**What you have to do**
The word to look for is "Given". Report every line of the entries below that has it.

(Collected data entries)
== Segment start ==
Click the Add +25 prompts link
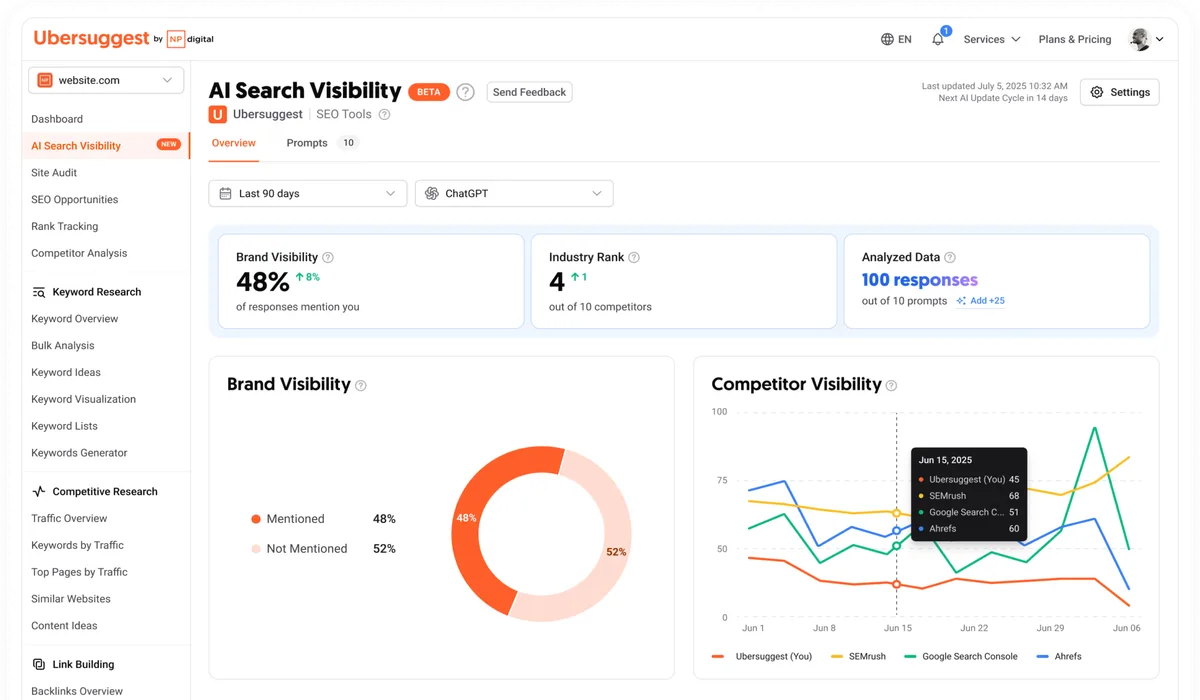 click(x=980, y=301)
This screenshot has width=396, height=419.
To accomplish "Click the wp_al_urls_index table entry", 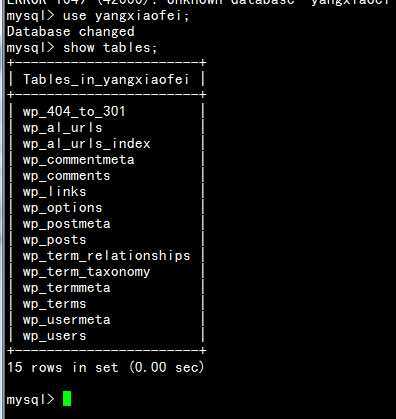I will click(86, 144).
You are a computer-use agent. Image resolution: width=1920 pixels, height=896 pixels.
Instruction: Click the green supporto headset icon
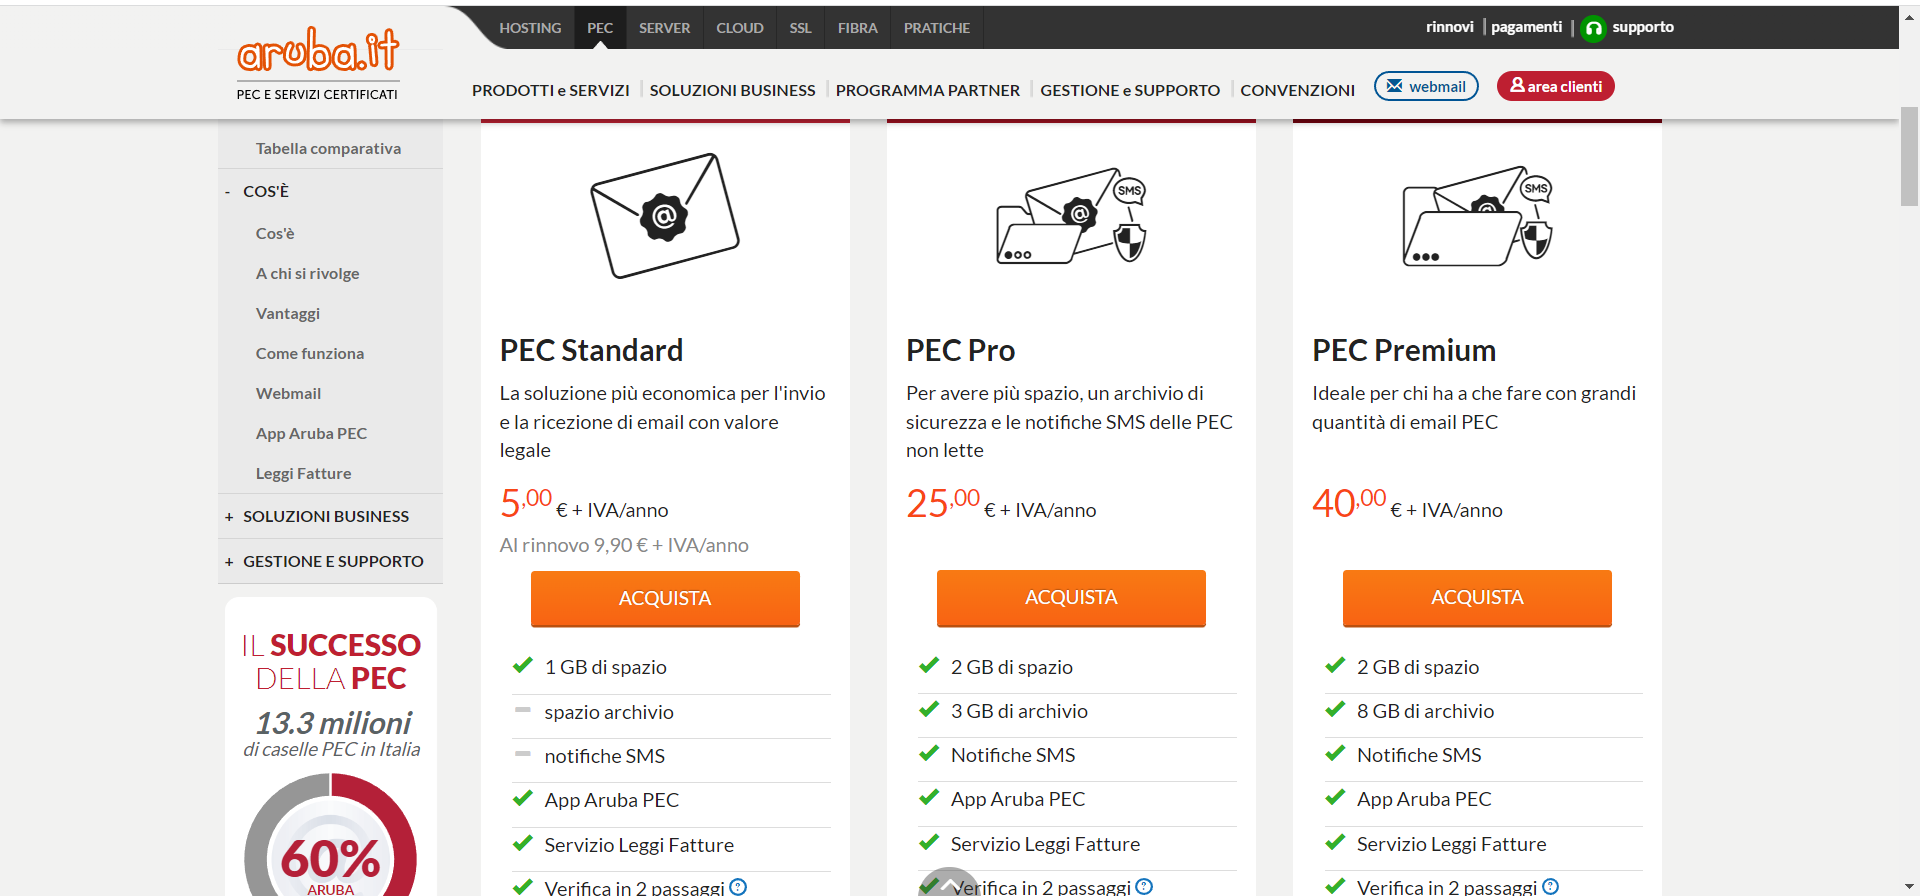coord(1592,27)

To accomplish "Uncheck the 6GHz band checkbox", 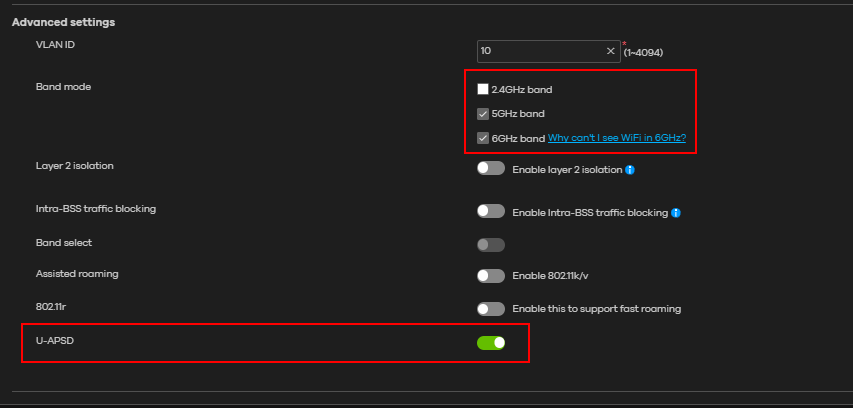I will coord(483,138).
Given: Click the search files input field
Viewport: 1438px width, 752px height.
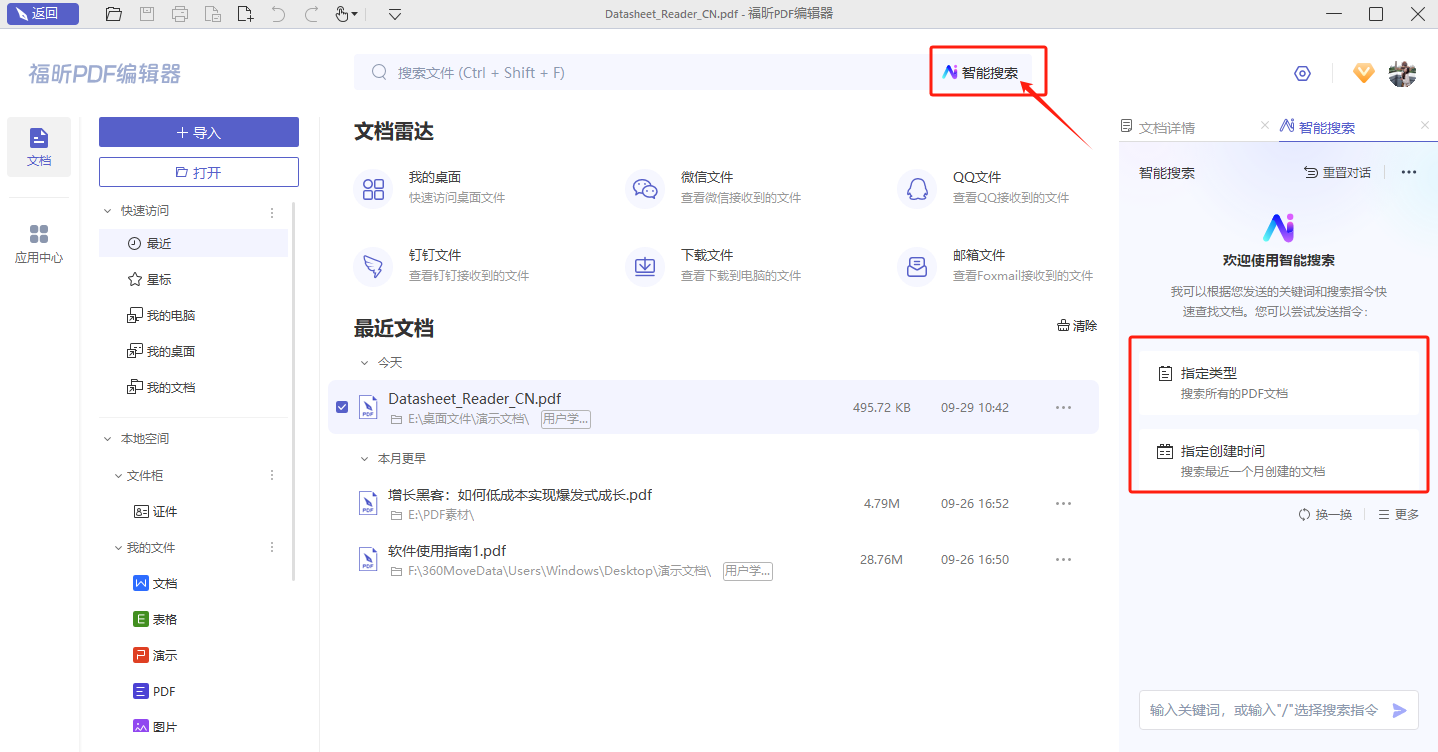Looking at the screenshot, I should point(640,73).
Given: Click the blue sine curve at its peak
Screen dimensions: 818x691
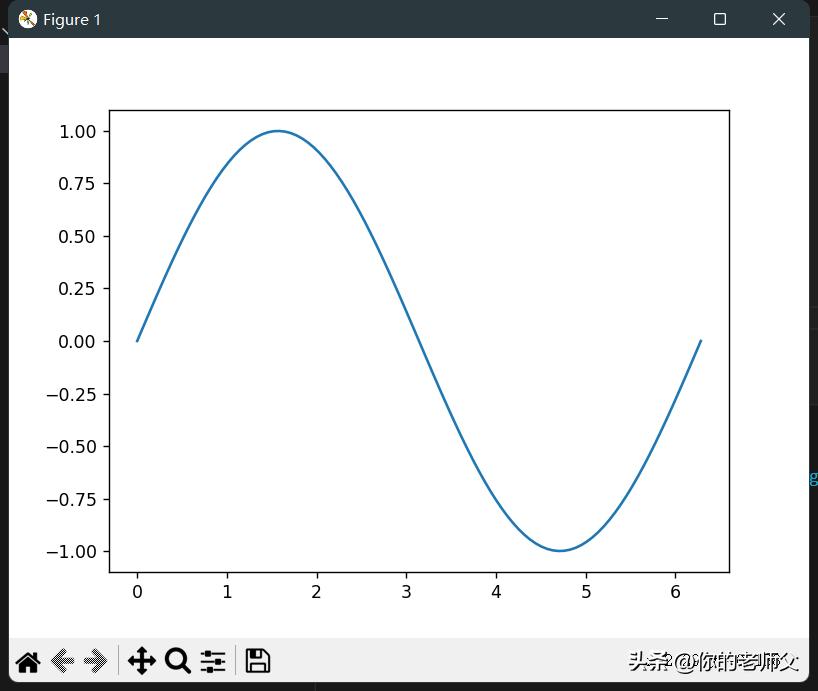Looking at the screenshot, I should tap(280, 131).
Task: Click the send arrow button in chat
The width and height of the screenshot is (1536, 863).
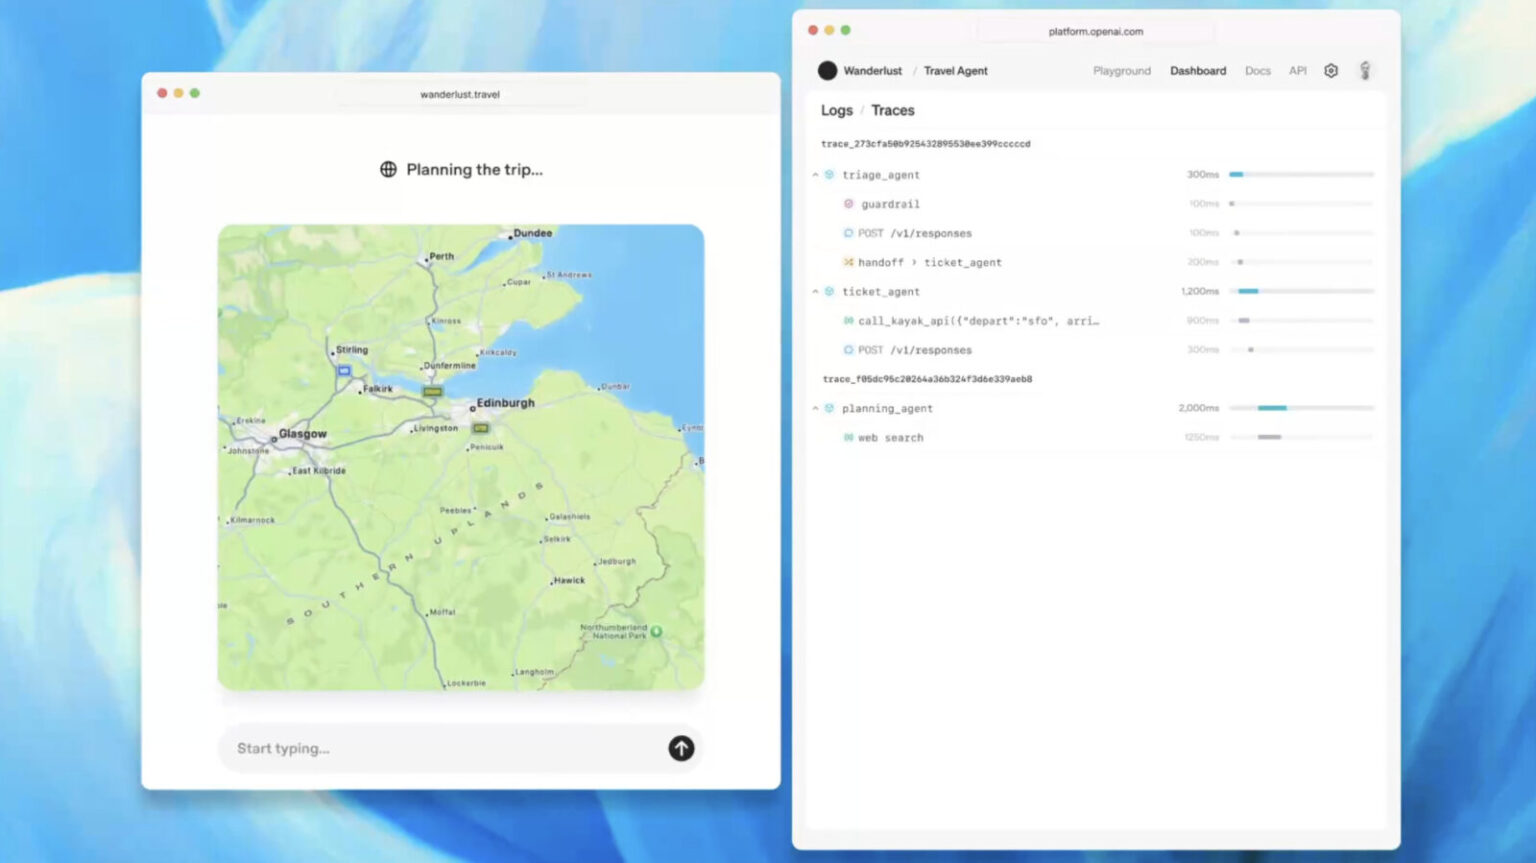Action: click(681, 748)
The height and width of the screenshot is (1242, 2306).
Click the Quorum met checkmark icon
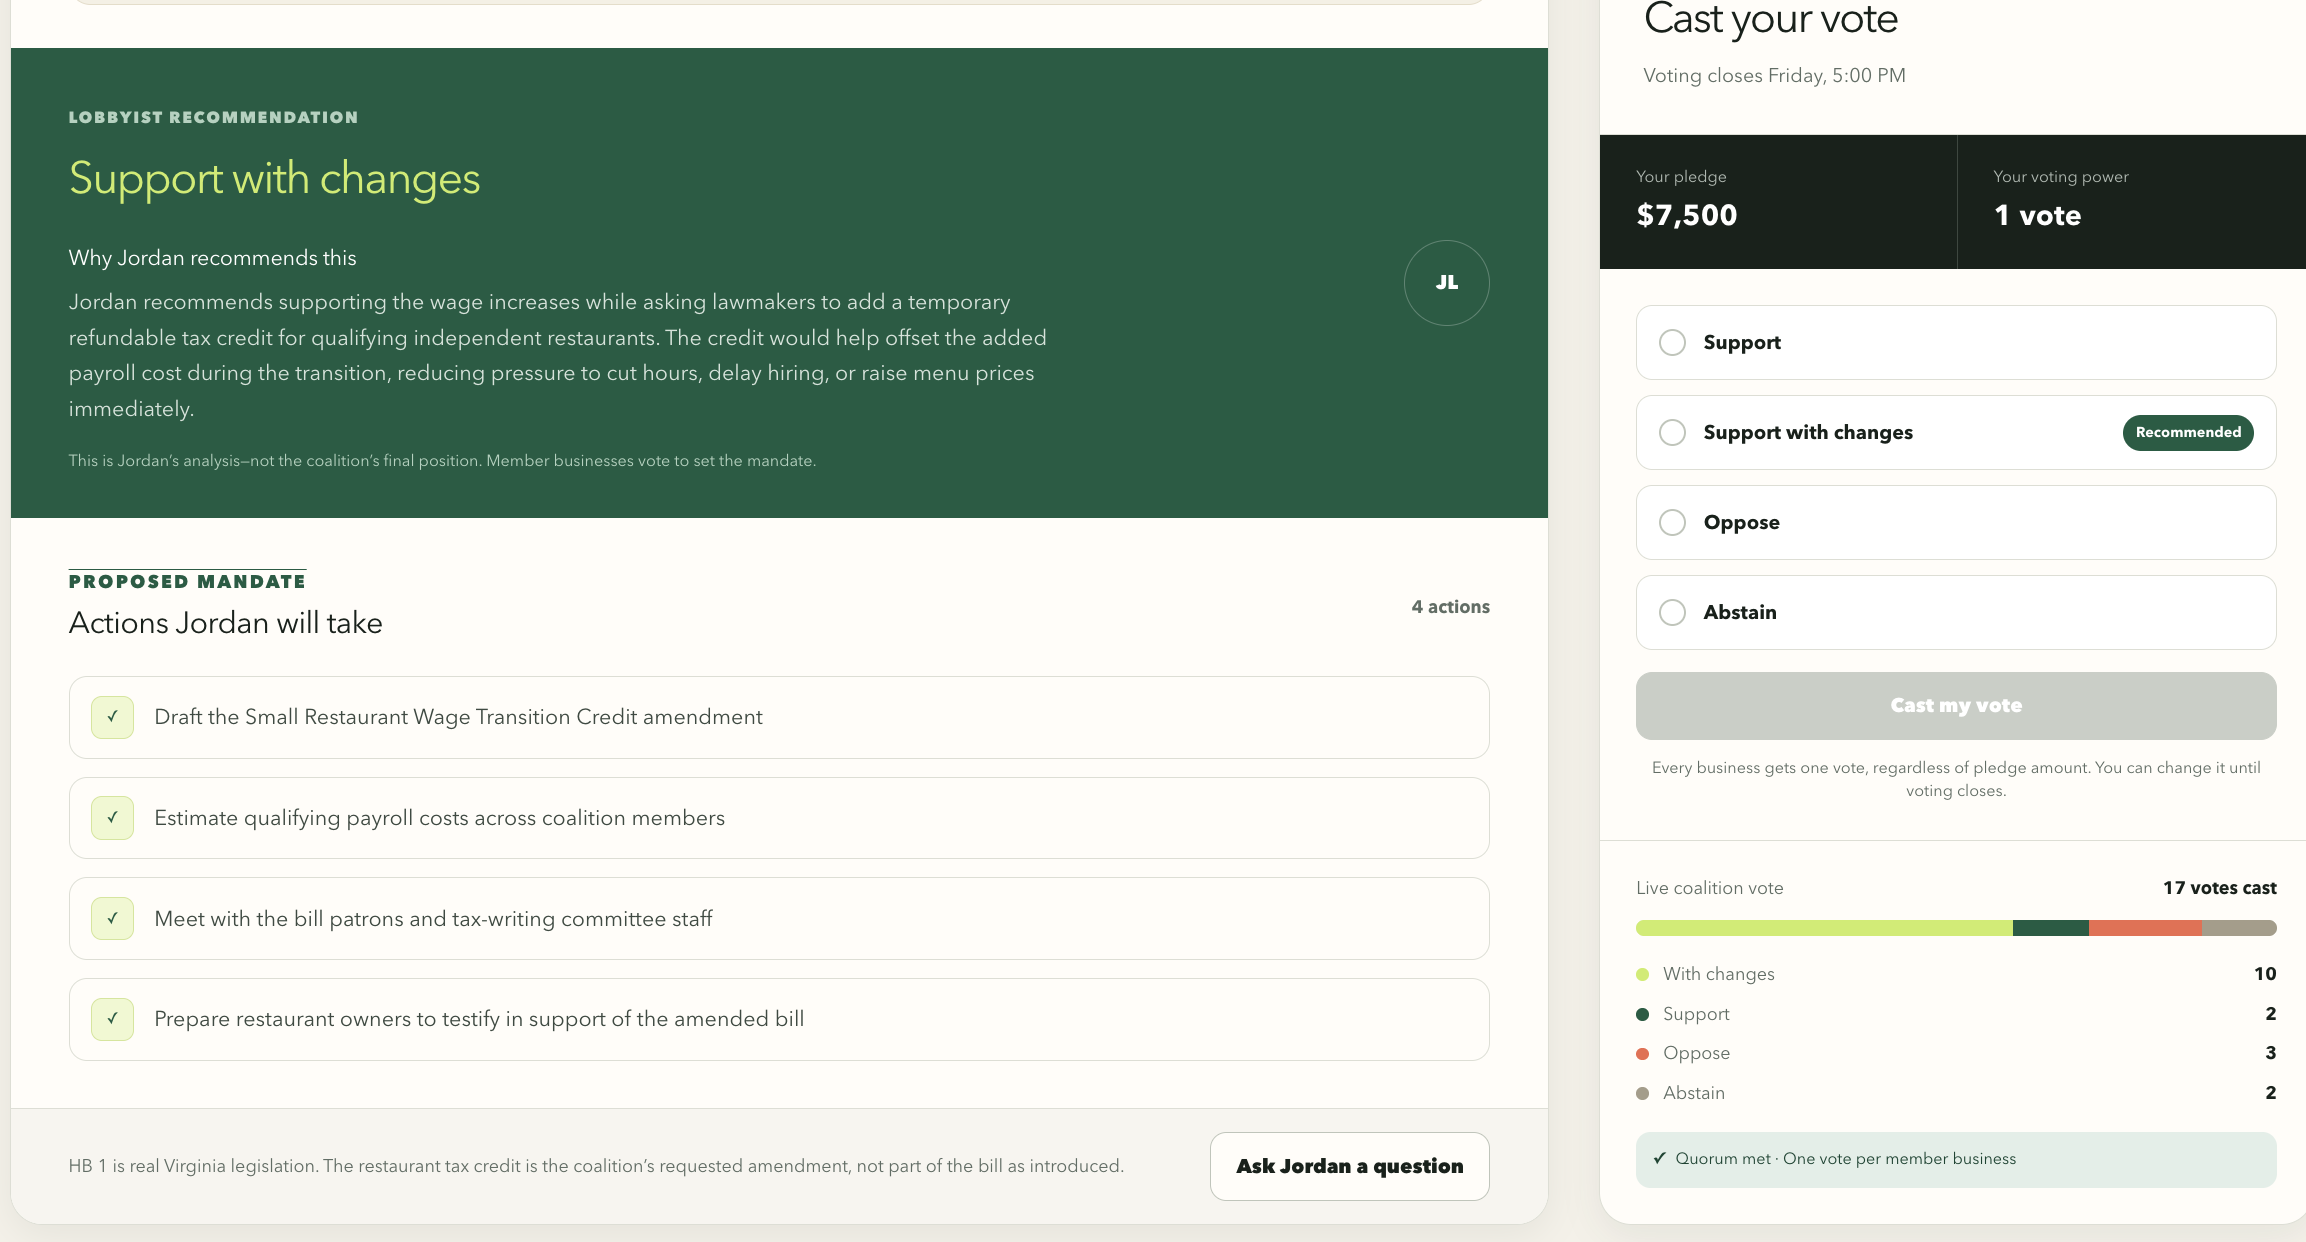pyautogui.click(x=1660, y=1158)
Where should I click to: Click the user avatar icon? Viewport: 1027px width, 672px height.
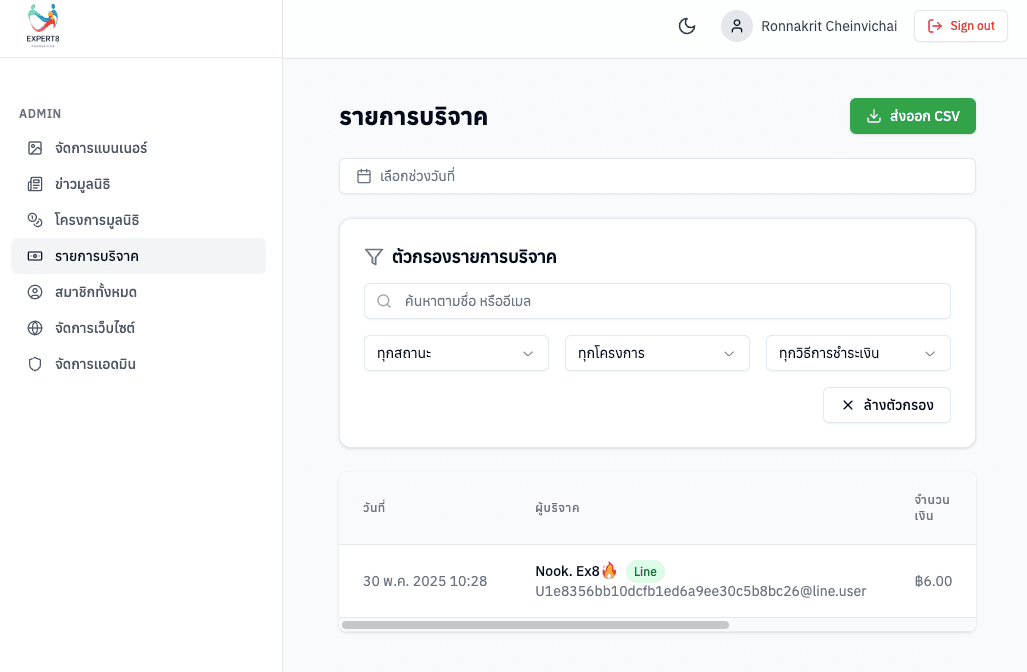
== Segment end ==
**Written answer**
Given: Click the search files input field
Given: Click the blue sine curve at its peak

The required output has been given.